La pronuncia del 19 marzo scorso si è originata da un ricorso di un privato cittadino che ha portato Google dinnanzi al giudice di primo grado di Tōkyō per ottenere dal motore di ricerca l’eliminazione di alcuni termini dalla sua funzione di completamento automatico, da lui considerata diffamante e lesiva della sua privacy.
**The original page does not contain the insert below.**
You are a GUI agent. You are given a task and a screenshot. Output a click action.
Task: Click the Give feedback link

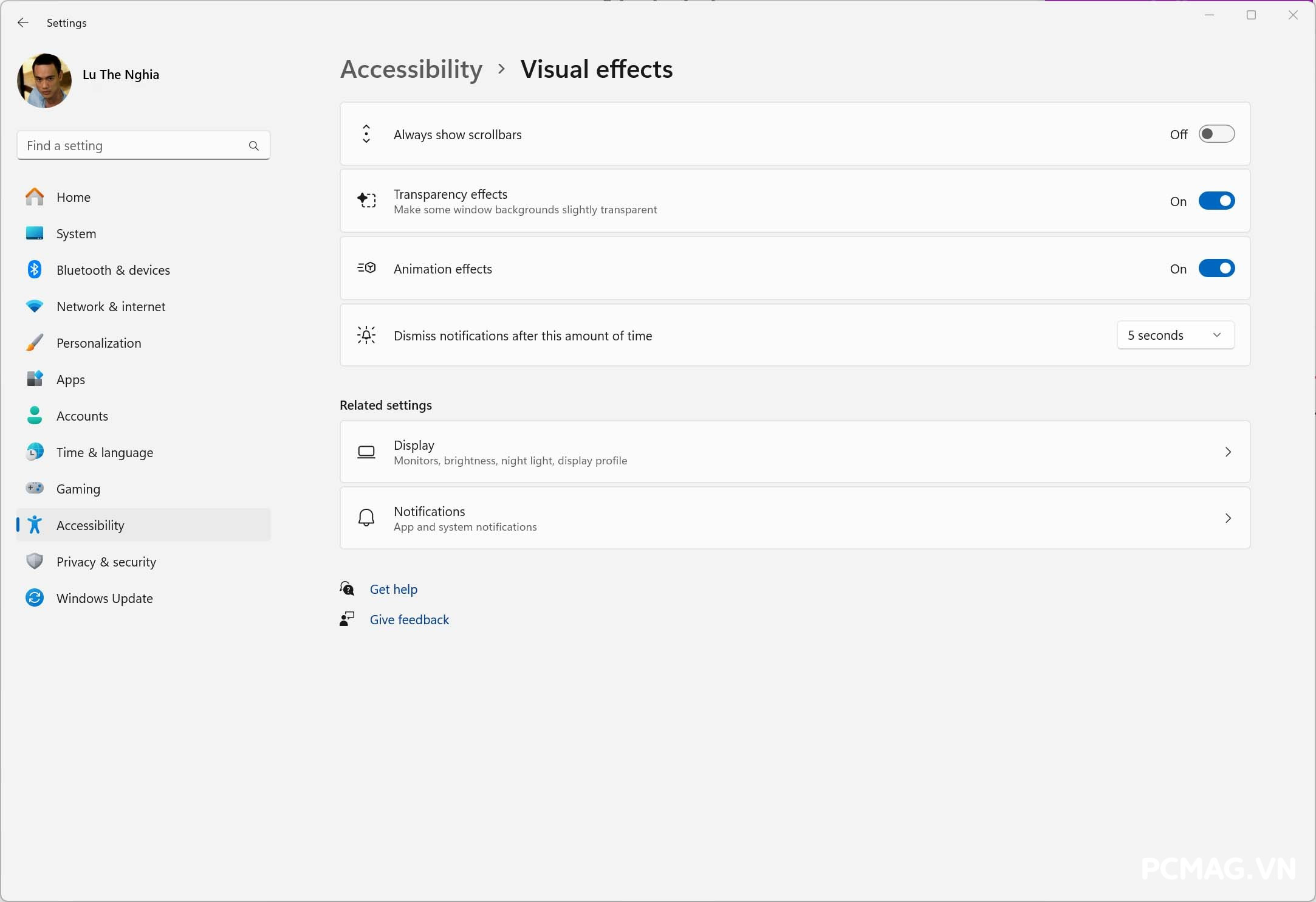click(x=409, y=619)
Più precisamente, digitando le prime lettere del nome del ricorrente, veniva suggerito dal motore di ricerca il completamento del nome, associato però a crimini violenti cui il ricorrente è in realtà assolutamente estraneo. Pertanto, nel caso in esame, la funzione di completamento automatico consente al motore di ricerca di produrre un risultato di circa 10 mila pagine che fanno riferimento al ricorrente come all’autore di crimini violenti. Ciò si è tradotto concretamente in un notevole pregiudizio per il ricorrente che si è infatti visto più e più volte rifiutare il posto di lavoro proprio per questo motivo. In Giappone è infatti pratica molto comune che il settore privato effettui indagini molto approfondite (svolte spesso da professionisti del settore) sui canditati all’assunzione, per verificarne specialmente provenienza sociale e fedina penale, sulla base delle quali effettuerà la propria valutazione sull’opportunità o meno di assunzione.

Il ricorso in tribunale è avvenuto però solo a seguito di una fallita intesa con Google. In prima battuta, infatti, il ricorrente si era rivolto direttamente a Google, facendogli richiesta di rimuovere alcune parole dal completamento automatico associato al suo nome. A tale richiesta Google ha però risposto negativamente, poggiandosi sul fatto che le parole suggerite sono scelte non intenzionalmente ma meccanicamente e che conseguentemente non è possibile parlare di violazione della privacy.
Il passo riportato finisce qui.